[Records for locating displayed items]
-------------------------

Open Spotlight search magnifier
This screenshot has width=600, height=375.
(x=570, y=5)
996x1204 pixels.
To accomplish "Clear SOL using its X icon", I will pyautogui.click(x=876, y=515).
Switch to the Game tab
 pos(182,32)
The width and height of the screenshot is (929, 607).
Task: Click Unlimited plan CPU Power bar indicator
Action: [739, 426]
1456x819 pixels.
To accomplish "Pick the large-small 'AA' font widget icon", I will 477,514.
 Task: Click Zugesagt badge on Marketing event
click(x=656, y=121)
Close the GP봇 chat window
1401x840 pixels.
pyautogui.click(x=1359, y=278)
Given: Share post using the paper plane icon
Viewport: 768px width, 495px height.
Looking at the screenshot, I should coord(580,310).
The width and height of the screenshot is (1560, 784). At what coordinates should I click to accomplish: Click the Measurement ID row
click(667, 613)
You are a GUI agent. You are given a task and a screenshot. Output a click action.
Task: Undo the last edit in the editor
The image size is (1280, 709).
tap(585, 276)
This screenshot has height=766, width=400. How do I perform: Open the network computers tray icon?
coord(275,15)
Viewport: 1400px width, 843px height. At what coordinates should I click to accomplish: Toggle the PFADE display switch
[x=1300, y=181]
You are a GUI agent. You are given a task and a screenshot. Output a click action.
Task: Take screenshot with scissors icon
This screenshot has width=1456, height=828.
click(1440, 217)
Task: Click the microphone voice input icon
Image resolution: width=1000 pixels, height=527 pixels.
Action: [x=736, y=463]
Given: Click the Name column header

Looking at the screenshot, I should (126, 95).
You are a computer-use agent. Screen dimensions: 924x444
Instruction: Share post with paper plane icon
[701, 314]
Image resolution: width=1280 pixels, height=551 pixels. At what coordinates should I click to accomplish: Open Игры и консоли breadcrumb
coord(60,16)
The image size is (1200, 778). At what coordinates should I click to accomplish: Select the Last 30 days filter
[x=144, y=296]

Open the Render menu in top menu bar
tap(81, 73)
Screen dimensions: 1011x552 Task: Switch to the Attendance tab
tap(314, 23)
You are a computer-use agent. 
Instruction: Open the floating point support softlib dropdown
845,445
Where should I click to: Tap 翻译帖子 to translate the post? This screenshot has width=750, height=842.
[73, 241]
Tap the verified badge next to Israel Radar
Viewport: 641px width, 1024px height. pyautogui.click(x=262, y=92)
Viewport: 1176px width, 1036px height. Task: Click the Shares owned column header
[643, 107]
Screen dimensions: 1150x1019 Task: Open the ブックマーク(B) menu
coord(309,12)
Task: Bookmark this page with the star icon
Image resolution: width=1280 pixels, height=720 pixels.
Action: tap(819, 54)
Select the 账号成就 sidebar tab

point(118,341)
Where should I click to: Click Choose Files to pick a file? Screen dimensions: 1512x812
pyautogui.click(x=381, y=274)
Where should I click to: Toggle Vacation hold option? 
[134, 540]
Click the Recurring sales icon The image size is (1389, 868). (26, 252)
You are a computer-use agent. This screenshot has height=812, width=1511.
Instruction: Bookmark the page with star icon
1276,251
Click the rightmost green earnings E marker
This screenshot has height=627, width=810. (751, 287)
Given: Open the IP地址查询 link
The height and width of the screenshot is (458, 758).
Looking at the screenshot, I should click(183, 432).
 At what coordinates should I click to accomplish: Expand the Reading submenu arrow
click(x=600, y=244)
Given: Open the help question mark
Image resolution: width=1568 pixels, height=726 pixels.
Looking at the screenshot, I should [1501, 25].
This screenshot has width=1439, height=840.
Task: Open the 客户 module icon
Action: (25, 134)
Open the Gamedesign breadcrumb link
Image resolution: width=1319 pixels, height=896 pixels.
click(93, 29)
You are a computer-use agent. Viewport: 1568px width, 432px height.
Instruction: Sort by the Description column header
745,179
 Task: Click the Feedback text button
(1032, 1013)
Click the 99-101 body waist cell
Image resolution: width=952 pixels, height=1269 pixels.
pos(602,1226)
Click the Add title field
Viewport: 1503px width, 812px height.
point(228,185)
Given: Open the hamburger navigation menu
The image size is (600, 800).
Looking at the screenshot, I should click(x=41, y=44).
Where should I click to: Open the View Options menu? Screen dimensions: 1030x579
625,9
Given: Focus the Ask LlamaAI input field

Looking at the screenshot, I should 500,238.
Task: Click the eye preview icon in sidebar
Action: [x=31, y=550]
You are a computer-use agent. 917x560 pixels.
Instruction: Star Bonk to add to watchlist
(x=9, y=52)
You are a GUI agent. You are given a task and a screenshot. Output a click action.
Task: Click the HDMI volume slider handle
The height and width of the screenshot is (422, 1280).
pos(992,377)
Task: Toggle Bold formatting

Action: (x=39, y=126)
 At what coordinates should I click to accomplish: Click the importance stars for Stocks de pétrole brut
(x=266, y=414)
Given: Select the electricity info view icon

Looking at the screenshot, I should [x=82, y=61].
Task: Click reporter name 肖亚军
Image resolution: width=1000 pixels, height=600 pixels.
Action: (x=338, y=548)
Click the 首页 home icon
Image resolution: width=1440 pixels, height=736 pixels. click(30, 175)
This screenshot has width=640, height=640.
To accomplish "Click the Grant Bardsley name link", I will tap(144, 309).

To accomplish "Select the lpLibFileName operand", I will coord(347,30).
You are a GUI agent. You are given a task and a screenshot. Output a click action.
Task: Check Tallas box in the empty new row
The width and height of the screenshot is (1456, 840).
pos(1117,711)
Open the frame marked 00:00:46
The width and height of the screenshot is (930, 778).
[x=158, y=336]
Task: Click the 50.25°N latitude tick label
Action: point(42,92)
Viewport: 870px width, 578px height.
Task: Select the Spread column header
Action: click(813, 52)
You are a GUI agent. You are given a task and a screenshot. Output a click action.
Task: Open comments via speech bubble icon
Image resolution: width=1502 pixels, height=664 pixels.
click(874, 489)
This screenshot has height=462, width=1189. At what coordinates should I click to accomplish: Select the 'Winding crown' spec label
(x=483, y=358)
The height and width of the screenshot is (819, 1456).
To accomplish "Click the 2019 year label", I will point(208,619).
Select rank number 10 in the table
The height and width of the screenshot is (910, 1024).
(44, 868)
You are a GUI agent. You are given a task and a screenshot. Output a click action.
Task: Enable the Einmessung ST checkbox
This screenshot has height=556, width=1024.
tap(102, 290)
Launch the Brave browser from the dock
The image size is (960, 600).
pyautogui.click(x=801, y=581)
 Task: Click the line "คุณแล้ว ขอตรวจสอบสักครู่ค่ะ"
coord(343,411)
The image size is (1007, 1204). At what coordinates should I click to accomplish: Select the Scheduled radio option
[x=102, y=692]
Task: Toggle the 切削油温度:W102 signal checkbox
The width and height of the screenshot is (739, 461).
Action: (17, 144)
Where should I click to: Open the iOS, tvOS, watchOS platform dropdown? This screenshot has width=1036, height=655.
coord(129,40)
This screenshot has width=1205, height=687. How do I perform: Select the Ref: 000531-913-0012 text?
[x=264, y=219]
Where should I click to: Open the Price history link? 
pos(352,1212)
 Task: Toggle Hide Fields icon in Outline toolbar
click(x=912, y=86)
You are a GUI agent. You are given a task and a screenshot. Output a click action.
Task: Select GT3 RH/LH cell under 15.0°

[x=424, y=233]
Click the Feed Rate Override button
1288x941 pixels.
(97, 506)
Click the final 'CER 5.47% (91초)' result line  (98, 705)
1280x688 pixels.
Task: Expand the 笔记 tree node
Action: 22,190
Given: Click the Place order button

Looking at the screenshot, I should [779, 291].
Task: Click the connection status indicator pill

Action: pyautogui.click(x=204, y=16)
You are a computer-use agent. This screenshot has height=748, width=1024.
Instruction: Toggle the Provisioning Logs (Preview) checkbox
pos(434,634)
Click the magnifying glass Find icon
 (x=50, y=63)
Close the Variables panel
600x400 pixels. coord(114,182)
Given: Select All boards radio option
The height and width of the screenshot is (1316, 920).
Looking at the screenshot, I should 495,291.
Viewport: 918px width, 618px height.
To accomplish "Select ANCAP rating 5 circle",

-------------------------

_TASK PROMPT:_ Render the data as a numbered list, beginning at the line that contains "Given: Select All boards radio option" and continuing through the end of the data. Leave out any blank lines.

_WRITTEN RESPONSE:_
1. Given: Select All boards radio option
2. The height and width of the screenshot is (1316, 920).
3. Looking at the screenshot, I should 495,291.
4. Viewport: 918px width, 618px height.
5. To accomplish "Select ANCAP rating 5 circle",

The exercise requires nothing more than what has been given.